## Problem:
Reproduce the stretch of records from the line containing "You are a GUI" through the line containing "[x=181, y=333]", with "Remediation Solution Status" changed to "Remediation Plan Status" and every other part left the same. Return only those lines.

## Task data:
>> start
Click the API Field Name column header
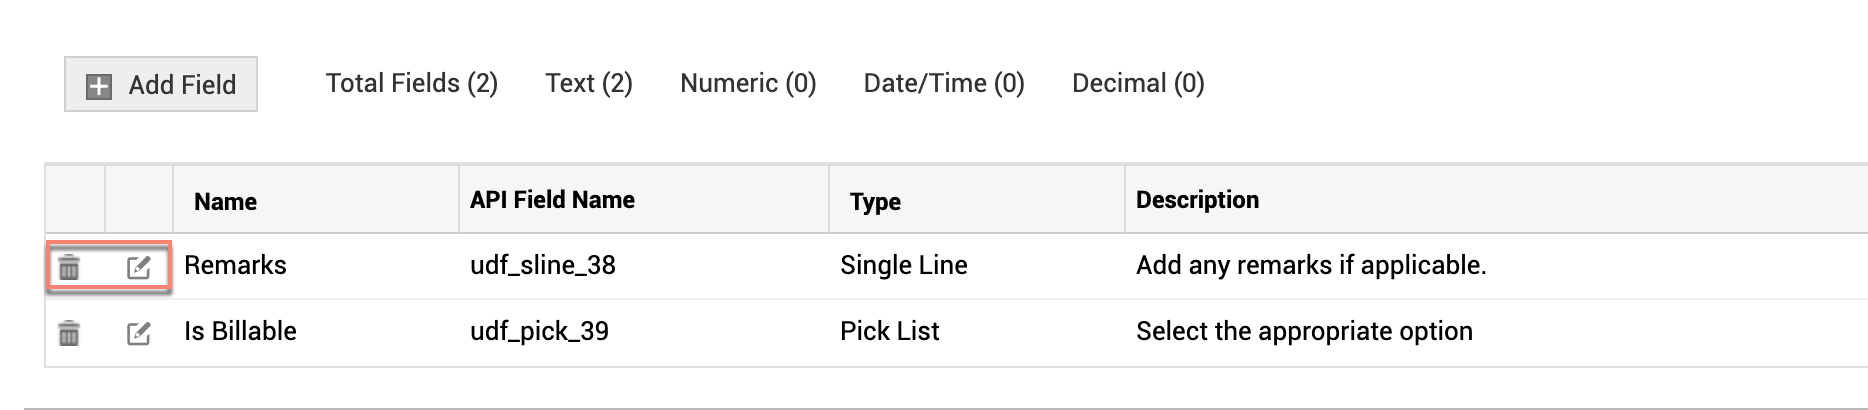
>> end
>> start
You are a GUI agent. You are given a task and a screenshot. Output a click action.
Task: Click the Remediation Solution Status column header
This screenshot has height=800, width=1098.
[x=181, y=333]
>> end
## In response:
You are a GUI agent. You are given a task and a screenshot. Output a click action.
Task: Click the Remediation Plan Status column header
This screenshot has height=800, width=1098.
[x=181, y=333]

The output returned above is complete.